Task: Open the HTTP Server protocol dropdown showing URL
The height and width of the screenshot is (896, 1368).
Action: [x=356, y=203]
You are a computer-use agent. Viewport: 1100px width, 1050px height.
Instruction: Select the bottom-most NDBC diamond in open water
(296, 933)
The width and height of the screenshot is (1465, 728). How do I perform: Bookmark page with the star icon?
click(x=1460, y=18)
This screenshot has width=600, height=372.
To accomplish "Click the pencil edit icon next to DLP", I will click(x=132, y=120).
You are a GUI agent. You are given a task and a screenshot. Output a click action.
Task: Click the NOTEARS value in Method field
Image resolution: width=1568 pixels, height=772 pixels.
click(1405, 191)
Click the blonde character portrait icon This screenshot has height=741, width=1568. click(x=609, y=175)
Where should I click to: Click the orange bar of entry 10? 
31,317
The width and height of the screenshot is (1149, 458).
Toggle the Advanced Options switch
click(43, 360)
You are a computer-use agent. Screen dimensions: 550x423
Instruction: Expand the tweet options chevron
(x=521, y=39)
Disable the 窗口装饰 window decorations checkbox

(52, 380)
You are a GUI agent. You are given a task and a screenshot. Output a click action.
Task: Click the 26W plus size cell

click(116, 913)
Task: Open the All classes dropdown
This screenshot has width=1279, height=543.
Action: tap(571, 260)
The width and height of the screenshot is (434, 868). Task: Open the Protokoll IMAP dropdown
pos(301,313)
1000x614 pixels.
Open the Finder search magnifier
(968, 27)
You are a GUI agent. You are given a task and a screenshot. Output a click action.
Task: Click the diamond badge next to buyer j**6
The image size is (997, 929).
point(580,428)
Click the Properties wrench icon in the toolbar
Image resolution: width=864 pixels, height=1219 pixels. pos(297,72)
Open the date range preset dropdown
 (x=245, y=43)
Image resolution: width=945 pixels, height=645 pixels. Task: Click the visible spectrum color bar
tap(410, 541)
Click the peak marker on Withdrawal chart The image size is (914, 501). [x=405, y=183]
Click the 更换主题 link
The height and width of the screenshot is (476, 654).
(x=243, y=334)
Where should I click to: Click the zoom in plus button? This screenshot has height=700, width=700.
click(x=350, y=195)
════════
== Exercise requirements ==
The full listing above should be retyped without any alteration.

== Finished exercise ==
Task: Open the HTTP Server protocol dropdown showing URL
The height and width of the screenshot is (896, 1368).
Action: [x=356, y=203]
You are a computer-use agent. Viewport: 1100px width, 1050px height.
Instruction: Select the bottom-most NDBC diamond in open water
(296, 933)
The width and height of the screenshot is (1465, 728). How do I perform: Bookmark page with the star icon?
click(x=1460, y=18)
This screenshot has width=600, height=372.
To accomplish "Click the pencil edit icon next to DLP", I will click(x=132, y=120).
You are a GUI agent. You are given a task and a screenshot. Output a click action.
Task: Click the NOTEARS value in Method field
Image resolution: width=1568 pixels, height=772 pixels.
click(1405, 191)
Click the blonde character portrait icon This screenshot has height=741, width=1568. click(x=609, y=175)
Where should I click to: Click the orange bar of entry 10? 
31,317
The width and height of the screenshot is (1149, 458).
Toggle the Advanced Options switch
click(43, 360)
You are a computer-use agent. Screen dimensions: 550x423
Instruction: Expand the tweet options chevron
(x=521, y=39)
Disable the 窗口装饰 window decorations checkbox

(52, 380)
You are a GUI agent. You are given a task and a screenshot. Output a click action.
Task: Click the 26W plus size cell

click(116, 913)
Task: Open the All classes dropdown
This screenshot has width=1279, height=543.
Action: tap(571, 260)
The width and height of the screenshot is (434, 868). Task: Open the Protokoll IMAP dropdown
pos(301,313)
1000x614 pixels.
Open the Finder search magnifier
(968, 27)
You are a GUI agent. You are given a task and a screenshot. Output a click action.
Task: Click the diamond badge next to buyer j**6
The image size is (997, 929).
point(580,428)
Click the Properties wrench icon in the toolbar
Image resolution: width=864 pixels, height=1219 pixels. pos(297,72)
Open the date range preset dropdown
 (x=245, y=43)
Image resolution: width=945 pixels, height=645 pixels. Task: Click the visible spectrum color bar
tap(410, 541)
Click the peak marker on Withdrawal chart The image size is (914, 501). [x=405, y=183]
Click the 更换主题 link
The height and width of the screenshot is (476, 654).
(x=243, y=334)
Where should I click to: Click the zoom in plus button? This screenshot has height=700, width=700.
click(x=350, y=195)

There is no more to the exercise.